▸ **PROBLEM DESCRIPTION**
Reproduce the material below word for word, starting with its first line and going on through the line that contains "Action: [188, 53]". Stop after that line.

▸ **EXERCISE DATA**

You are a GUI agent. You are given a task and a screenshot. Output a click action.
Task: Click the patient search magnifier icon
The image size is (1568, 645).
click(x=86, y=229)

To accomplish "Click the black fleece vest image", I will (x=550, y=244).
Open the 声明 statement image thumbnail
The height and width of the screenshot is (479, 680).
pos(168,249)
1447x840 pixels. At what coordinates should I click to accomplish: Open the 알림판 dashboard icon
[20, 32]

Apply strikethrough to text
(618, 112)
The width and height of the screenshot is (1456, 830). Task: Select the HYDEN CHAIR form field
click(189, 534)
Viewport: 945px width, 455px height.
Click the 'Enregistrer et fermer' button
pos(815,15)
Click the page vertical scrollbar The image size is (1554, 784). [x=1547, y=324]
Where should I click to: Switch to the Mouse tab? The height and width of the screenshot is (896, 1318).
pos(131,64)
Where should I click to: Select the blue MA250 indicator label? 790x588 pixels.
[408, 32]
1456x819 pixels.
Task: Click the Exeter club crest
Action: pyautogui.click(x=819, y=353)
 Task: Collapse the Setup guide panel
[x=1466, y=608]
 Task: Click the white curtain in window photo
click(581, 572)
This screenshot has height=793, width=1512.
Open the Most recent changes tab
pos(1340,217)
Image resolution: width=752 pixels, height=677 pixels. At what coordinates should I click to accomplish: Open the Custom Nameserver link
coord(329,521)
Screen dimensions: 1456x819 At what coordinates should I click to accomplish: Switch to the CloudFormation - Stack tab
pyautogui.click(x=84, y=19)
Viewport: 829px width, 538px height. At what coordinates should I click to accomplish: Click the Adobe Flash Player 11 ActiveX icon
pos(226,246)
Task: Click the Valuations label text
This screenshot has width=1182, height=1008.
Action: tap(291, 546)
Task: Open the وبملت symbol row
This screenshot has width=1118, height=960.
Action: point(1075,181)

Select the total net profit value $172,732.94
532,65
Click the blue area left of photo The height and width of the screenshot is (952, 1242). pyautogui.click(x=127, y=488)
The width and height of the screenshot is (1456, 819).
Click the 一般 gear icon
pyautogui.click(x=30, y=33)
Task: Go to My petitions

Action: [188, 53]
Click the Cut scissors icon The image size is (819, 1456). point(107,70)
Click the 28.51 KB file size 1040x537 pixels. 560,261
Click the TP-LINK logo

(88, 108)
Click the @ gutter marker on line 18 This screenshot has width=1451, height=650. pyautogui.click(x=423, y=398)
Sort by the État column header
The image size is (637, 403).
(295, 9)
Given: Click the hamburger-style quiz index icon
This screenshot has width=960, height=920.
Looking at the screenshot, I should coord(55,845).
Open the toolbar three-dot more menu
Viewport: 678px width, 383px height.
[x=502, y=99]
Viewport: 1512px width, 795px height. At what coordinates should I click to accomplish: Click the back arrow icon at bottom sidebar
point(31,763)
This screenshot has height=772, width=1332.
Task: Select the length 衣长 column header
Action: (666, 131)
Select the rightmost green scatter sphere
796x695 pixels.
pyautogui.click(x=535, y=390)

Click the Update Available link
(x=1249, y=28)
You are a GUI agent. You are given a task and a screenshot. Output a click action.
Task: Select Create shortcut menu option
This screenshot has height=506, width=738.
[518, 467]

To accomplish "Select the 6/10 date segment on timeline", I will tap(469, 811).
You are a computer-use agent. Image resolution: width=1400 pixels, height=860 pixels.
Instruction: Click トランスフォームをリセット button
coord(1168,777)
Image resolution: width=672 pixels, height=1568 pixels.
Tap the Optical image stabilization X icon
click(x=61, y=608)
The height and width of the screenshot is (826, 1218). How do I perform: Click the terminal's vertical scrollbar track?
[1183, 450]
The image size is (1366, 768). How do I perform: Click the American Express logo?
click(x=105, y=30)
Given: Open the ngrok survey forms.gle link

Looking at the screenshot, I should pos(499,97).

▸ **RESPONSE TO THE TASK**
You are a GUI agent. You are given a task and a screenshot. Output a click action.
Task: Click the patient search magnifier icon
The image size is (1568, 645).
click(x=86, y=229)

To accomplish "Click the black fleece vest image", I will (x=550, y=244).
Open the 声明 statement image thumbnail
The height and width of the screenshot is (479, 680).
pos(168,249)
1447x840 pixels. At what coordinates should I click to accomplish: Open the 알림판 dashboard icon
[20, 32]

Apply strikethrough to text
(618, 112)
The width and height of the screenshot is (1456, 830). Task: Select the HYDEN CHAIR form field
click(189, 534)
Viewport: 945px width, 455px height.
Click the 'Enregistrer et fermer' button
pos(815,15)
Click the page vertical scrollbar The image size is (1554, 784). [x=1547, y=324]
Where should I click to: Switch to the Mouse tab? The height and width of the screenshot is (896, 1318).
pos(131,64)
Where should I click to: Select the blue MA250 indicator label? 790x588 pixels.
[408, 32]
1456x819 pixels.
Task: Click the Exeter club crest
Action: pyautogui.click(x=819, y=353)
 Task: Collapse the Setup guide panel
[x=1466, y=608]
 Task: Click the white curtain in window photo
click(581, 572)
This screenshot has height=793, width=1512.
Open the Most recent changes tab
pos(1340,217)
Image resolution: width=752 pixels, height=677 pixels. At what coordinates should I click to accomplish: Open the Custom Nameserver link
coord(329,521)
Screen dimensions: 1456x819 At what coordinates should I click to accomplish: Switch to the CloudFormation - Stack tab
pyautogui.click(x=84, y=19)
Viewport: 829px width, 538px height. At what coordinates should I click to accomplish: Click the Adobe Flash Player 11 ActiveX icon
pos(226,246)
Task: Click the Valuations label text
This screenshot has width=1182, height=1008.
Action: tap(291, 546)
Task: Open the وبملت symbol row
This screenshot has width=1118, height=960.
Action: point(1075,181)

Select the total net profit value $172,732.94
532,65
Click the blue area left of photo The height and width of the screenshot is (952, 1242). pyautogui.click(x=127, y=488)
The width and height of the screenshot is (1456, 819).
Click the 一般 gear icon
pyautogui.click(x=30, y=33)
Task: Go to My petitions

Action: [188, 53]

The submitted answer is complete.